▶ [PROBLEM TO SOLVE] When you reach the line containing "The image size is (2212, 1653)." in the entries below, repeat it and each line after it exactly until the entries end.

▶ [RECORDED INFORMATION]
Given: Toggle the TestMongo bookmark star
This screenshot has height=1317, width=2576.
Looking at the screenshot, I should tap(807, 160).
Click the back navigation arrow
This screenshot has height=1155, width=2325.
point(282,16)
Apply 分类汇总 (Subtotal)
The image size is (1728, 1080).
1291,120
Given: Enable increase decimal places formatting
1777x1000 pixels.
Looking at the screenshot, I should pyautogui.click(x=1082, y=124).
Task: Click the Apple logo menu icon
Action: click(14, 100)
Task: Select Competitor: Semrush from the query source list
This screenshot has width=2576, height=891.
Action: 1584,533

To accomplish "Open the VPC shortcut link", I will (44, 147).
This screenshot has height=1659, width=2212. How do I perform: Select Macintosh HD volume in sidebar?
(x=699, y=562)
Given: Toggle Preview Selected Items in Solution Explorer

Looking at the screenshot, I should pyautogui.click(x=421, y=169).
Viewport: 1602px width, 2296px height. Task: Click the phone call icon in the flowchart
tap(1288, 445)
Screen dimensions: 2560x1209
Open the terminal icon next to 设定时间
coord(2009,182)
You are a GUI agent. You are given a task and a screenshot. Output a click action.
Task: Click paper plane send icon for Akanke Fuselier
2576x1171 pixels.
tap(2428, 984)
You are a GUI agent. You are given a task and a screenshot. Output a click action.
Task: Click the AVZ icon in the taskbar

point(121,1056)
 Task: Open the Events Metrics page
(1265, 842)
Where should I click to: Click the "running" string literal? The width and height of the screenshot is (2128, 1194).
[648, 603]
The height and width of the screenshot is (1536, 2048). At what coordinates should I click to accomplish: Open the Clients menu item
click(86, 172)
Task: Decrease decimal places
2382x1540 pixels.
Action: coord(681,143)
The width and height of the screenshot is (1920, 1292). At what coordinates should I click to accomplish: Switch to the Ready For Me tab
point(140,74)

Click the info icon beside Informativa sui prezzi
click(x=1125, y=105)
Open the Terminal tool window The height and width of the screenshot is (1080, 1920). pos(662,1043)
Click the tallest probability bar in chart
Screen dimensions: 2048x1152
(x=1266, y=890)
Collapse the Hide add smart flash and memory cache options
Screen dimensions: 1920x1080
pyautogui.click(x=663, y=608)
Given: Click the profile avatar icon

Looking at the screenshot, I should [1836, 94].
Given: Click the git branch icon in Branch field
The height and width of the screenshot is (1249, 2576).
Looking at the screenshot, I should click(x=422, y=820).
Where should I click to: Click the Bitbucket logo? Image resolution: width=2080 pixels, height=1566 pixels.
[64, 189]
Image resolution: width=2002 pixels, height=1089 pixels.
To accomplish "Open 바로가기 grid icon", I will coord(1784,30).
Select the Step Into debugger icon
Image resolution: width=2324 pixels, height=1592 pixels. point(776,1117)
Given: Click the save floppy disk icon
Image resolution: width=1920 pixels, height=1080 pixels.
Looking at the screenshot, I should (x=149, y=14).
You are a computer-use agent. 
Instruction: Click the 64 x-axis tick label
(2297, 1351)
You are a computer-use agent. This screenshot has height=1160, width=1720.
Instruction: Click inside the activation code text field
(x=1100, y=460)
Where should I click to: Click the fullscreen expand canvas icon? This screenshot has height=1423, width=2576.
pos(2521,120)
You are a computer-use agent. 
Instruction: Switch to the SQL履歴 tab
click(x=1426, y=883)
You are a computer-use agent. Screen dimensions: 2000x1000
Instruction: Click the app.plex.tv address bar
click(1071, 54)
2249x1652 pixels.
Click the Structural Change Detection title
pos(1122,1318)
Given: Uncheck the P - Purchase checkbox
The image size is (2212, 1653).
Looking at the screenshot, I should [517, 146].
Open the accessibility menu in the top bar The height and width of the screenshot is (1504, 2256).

▶ [RESPONSE]
The image size is (2212, 1653).
Looking at the screenshot, I should [517, 146].
Open the accessibility menu in the top bar The height and width of the screenshot is (1504, 2256).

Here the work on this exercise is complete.